As I used ArcGIS for more “real world” applications I started to become passionate about using it. I enjoy finding the patterns and relationships in maps and using the tools in the software package to help my analysis. I had the opportunity to apply my GIS skills to a number of real world problems during my undergraduate degree, from food security to local food and mapping local social services providers. The more time I spent working with maps the more I began to see the patterns and relationships not just in my own self created maps but in those I encountered in other places.
As I prepared for practicum I began to wonder how I could infuse my love of GIS into my classroom. Did it have a place at all in the elementary classroom? How would I make something so complex accessible to my grade 4/5 students? I decided to give it a try and see how it would work. I had been reading a book that inspired me to bring what I was passionate about into my classroom and share my passions with my students. I found a way to work my passion into the curriculum, under the mapping PLO, I took this concept and made it my own and applied my own understandings to the PLO’s. I created a unit that began at the basics of mapping and what is a map and progressed through students using GIS and doing their own GIS analysis. I knew during my practicum that my students were very young to be using ArcGIS and found that there were limited resources available for using GIS at the elementary level, most resources are for university students. I ended up creating many of my own resources for students and modifying the instruction.
In order to give students the best experience possible with GIS I started Guided GIS Groups.
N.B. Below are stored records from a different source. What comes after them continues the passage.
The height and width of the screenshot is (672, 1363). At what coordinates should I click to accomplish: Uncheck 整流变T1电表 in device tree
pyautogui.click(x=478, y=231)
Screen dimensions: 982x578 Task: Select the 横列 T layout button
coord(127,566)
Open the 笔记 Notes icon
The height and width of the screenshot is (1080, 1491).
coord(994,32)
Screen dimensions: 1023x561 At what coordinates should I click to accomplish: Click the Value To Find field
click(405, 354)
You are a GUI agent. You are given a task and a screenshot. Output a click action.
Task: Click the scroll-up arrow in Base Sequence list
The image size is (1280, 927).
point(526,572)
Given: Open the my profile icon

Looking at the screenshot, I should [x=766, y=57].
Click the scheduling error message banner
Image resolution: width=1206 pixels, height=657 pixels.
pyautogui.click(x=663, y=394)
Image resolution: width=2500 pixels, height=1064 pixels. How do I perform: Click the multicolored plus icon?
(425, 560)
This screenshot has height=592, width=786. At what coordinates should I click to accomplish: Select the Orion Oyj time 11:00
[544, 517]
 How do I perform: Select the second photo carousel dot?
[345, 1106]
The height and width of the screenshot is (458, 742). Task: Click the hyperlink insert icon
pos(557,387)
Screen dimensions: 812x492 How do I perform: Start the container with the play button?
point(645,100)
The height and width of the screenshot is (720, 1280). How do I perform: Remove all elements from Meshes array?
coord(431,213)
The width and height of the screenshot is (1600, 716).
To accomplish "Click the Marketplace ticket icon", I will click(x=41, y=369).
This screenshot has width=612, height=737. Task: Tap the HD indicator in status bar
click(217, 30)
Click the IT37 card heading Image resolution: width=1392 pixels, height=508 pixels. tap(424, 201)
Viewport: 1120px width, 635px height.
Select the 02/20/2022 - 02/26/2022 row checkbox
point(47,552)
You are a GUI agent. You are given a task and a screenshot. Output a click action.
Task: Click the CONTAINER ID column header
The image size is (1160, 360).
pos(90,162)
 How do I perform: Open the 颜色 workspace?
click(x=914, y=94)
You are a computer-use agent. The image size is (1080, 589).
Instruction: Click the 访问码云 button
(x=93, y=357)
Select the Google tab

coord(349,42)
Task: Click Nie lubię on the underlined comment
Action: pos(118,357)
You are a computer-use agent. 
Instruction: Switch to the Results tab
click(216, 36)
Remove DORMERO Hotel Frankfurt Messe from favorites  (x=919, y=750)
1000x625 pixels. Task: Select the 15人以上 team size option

I would introduce a GIS skill on a class map demonstrating what the students would be working on in their groups. Students were in groups of 2-3 with each group having chosen a province or territory so we would create a set of maps to show all of Canada. Each group came to meet with me in their groups at my computer, I would walk them through the skill I wanted them to work on that day as well as talk with them about what information they want to display. My students only had a few requirements for their maps:
- An appropriate title
- A legend
- A Scale
- Compass Rose
- The out line of the province
- The major water bodies and rivers
- The capital city.
The students had many different layers or pieces of information available to them including:
- Cities and towns
- Historic Sites
- Points of interest
UBC’s Educational Technology Services published this blog post about our GIS project. UBC ETS Blog Post
In July I had the opportunity to present the GIS work I had done on my practicum with my students at the Ed-Tec Expo at UBC. This was a great opportunity to share my learning and get feedback from other teachers. I enjoyed the experience and was inspired to share my learning further. Both my presentation and brochure from the Ed-tec Expo are available below.
I am excited to continue to explore how I can use GIS in the classroom. I am beginning to get involved in conversations with GIS professionals and teachers using GIS across Canada to share ideas and hopefully get some pointers for making GIS effective in my classroom. I am also hoping to continue working with my mentor from my undergraduate degree to get his continued support in GIS and learn new techniques and strategies from him.